Wiceprezydent Iraku Tarik al-Haszimi, ścigany pod zarzutem kierowania szwadronami śmierci opuścił w niedzielę autonomiczne terytorium irackiego Kurdystanu i udał się do Kataru - poinformowało jego biuro.
Wiceprezydent Tarik al-Haszimi wyjechał w niedzielę rano, kierując się do Dauhy w bratnim państwie Katar zgodnie z otrzymanym wcześniej zaproszeniem. Oczekuje się, że wizyta ta potrwa kilka dni, a potem prezydent odwiedzi inne kraje, których nazwy zostaną podane później, by następnie powrócić do swego miejsca pobytu w irackim Kurdystanie. oświadczenie biura Haszimiego
Będący wyraźnym wyzwaniem wobec nakazu aresztowania komunikat biura wiceprezydenta informuje, że opuścił on kraj w celu odwiedzenia sunnickiego Kataru.
Wróci?
"Wiceprezydent Tarik al-Haszimi wyjechał w niedzielę rano, kierując się do Dauhy w bratnim państwie Katar zgodnie z otrzymanym wcześniej zaproszeniem. Oczekuje się, że wizyta ta potrwa kilka dni, a potem prezydent odwiedzi inne kraje, których nazwy zostaną podane później, by następnie powrócić do swego miejsca pobytu w irackim Kurdystanie" - czytamy w komunikacie.

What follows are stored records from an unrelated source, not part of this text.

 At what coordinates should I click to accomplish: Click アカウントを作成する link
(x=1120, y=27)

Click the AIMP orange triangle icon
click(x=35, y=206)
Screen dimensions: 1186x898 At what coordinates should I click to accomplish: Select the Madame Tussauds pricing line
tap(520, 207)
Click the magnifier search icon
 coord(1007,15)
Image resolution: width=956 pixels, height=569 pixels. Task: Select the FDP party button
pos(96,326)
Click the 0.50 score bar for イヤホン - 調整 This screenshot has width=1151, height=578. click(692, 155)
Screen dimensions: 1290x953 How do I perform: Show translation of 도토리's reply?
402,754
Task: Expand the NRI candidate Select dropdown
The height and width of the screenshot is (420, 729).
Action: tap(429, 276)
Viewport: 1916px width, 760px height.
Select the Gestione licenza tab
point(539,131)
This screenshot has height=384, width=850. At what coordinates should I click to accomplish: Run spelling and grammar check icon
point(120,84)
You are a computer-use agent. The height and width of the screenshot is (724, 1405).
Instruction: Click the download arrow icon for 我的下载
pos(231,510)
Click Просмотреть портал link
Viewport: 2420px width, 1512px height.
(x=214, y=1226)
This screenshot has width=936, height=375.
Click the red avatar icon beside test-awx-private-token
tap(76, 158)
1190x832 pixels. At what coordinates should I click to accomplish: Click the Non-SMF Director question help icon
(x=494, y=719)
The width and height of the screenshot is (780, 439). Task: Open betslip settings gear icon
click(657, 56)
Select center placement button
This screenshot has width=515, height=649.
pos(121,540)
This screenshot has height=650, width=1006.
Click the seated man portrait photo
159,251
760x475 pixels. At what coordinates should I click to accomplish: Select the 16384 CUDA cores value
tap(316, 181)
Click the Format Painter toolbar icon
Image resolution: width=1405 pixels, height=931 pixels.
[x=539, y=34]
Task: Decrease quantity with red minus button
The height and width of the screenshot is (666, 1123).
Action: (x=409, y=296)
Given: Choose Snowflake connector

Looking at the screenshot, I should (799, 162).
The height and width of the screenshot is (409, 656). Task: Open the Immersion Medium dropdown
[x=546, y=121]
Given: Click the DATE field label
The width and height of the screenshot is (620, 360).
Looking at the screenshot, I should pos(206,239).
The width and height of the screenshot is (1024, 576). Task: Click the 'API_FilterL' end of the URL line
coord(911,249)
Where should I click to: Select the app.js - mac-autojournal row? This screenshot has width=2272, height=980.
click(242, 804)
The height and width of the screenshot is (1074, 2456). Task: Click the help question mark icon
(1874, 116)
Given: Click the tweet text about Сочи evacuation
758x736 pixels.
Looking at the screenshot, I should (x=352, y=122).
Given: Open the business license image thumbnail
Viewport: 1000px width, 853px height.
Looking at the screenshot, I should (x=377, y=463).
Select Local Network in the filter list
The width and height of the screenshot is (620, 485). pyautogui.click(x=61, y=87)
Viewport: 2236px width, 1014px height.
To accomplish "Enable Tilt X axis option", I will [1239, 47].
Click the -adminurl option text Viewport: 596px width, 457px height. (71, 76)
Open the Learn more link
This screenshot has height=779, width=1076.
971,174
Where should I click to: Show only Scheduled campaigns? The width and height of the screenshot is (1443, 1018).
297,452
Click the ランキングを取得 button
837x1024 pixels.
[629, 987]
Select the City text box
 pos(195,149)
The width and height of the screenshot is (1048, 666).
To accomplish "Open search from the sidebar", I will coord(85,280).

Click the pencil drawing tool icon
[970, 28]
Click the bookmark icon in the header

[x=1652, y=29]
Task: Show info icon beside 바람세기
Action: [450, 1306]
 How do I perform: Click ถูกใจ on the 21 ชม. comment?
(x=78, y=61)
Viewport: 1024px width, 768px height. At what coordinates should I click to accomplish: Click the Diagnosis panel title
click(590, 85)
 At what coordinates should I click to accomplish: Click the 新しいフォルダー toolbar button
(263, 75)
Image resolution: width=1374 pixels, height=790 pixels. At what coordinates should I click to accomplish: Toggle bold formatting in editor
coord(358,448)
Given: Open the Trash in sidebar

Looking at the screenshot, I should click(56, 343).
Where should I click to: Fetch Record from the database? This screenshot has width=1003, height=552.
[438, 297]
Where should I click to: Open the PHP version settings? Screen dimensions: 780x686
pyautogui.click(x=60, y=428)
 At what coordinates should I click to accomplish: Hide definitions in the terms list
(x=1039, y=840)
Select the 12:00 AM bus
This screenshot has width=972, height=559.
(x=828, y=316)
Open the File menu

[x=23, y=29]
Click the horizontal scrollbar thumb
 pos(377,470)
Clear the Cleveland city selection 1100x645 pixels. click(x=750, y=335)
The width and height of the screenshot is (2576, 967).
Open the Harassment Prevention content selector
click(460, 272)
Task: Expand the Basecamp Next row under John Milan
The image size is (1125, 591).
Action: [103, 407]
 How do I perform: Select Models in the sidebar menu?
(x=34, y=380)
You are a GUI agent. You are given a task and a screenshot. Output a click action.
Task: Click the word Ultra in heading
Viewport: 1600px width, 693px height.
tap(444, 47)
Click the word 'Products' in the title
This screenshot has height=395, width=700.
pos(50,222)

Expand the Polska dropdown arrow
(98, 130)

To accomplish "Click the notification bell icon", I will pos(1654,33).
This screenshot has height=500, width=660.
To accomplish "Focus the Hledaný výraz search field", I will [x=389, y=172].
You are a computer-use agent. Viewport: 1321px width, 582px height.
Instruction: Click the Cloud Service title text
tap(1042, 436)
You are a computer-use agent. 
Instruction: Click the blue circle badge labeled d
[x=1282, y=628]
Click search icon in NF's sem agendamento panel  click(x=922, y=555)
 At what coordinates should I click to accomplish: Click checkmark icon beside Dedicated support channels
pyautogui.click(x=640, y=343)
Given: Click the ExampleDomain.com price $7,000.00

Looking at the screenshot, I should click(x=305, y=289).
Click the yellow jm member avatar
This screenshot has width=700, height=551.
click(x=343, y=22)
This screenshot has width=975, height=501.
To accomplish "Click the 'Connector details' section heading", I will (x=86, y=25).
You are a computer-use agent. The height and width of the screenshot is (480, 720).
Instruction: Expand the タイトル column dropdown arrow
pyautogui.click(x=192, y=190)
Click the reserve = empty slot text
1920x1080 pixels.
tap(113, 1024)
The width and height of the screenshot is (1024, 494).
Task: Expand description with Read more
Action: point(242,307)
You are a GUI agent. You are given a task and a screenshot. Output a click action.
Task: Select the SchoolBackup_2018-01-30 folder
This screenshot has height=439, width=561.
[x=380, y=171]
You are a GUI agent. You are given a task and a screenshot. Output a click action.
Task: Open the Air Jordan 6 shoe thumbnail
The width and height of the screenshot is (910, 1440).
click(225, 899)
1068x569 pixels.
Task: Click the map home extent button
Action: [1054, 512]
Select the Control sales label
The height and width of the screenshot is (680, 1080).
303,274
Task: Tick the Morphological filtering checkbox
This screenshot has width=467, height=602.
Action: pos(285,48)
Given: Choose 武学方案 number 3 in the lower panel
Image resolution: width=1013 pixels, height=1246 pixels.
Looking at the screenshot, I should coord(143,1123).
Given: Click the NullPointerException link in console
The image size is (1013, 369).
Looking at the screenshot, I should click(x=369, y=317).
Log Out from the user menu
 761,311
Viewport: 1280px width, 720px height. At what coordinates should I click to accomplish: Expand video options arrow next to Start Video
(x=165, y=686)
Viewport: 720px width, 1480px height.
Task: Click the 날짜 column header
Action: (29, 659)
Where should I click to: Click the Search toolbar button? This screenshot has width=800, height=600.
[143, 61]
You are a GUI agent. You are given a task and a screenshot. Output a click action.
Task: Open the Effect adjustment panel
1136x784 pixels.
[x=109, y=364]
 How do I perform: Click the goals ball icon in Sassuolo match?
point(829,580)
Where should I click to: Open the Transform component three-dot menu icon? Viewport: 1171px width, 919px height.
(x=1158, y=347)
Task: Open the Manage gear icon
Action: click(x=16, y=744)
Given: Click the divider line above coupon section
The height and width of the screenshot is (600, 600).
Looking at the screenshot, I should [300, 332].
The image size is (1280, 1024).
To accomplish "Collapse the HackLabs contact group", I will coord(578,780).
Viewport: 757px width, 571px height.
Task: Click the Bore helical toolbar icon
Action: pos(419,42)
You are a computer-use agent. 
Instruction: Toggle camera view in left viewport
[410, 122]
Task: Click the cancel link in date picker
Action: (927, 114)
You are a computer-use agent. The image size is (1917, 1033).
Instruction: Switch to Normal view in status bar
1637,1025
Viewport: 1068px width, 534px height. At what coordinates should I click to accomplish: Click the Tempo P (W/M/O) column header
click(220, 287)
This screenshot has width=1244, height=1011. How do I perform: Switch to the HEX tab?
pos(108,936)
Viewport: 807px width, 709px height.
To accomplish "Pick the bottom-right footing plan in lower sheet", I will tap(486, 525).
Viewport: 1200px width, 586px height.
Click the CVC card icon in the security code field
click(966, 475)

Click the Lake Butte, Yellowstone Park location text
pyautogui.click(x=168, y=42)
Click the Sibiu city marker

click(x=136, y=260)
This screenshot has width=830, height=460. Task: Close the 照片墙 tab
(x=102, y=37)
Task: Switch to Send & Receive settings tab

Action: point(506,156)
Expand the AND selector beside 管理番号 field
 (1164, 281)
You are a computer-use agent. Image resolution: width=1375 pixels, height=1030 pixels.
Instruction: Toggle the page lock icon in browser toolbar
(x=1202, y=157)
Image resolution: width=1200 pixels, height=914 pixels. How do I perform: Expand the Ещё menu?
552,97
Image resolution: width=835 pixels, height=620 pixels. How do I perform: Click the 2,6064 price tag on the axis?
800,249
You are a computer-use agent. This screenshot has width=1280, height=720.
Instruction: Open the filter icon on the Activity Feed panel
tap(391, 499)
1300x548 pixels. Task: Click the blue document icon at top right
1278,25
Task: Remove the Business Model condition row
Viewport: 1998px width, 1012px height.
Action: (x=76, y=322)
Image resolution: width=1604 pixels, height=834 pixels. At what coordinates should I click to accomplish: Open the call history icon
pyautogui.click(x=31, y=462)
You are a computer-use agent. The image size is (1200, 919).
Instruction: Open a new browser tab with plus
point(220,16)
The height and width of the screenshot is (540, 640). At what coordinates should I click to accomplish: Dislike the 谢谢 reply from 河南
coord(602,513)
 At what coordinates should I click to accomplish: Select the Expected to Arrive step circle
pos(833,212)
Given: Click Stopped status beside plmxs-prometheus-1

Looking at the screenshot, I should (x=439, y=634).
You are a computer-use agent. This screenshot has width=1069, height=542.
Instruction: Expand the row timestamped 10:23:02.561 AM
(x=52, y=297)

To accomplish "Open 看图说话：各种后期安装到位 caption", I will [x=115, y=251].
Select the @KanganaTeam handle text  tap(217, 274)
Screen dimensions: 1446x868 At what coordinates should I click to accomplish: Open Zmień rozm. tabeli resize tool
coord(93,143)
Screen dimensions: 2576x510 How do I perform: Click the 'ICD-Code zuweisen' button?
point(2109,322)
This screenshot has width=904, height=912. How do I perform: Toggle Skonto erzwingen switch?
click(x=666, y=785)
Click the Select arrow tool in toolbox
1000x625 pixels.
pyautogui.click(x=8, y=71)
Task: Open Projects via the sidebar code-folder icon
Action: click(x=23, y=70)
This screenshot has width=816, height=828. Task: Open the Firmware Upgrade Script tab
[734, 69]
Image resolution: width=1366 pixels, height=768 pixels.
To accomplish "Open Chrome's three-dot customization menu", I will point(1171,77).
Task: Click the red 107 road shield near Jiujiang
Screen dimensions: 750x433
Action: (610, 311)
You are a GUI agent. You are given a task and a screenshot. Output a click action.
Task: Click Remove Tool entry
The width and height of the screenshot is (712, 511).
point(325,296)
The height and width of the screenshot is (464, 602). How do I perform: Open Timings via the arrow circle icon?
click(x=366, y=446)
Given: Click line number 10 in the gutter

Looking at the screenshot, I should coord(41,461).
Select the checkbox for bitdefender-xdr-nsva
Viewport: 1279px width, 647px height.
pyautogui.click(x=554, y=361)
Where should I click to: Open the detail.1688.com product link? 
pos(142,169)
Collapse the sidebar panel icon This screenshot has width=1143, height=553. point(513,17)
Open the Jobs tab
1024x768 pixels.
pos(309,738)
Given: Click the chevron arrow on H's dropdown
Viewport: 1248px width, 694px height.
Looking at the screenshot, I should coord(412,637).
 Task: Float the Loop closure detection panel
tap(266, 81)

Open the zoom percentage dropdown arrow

Choć w ostatnim czasie napięcie wokół jego osoby nieco spadło, Haszimi nie opuszczał Kurdystanu twierdząc, że nie może liczyć na uczciwy proces w Bagdadzie.
Oskarżenia pod adresem wiceprezydenta
W połowie lutego panel sędziowski w Bagdadzie, wyznaczony przez Sąd Najwyższy, uznał, że Haszimi stał za 150 zamachami bombowymi i zabójstwami od 2005 roku.
Sędziowie doszli do takich wniosków po przeprowadzeniu weryfikacji wydanego w grudniu ubiegłego roku nakazu aresztowania Haszimiego na podstawie oskarżenia, że płacił swym ochroniarzom za zabijanie przedstawicieli rządu i funkcjonariuszy sił bezpieczeństwa.
Sam Haszimi twierdzi, że jego ochroniarzy torturami zmuszono do takich zeznań. Nie przyznaje się do winy.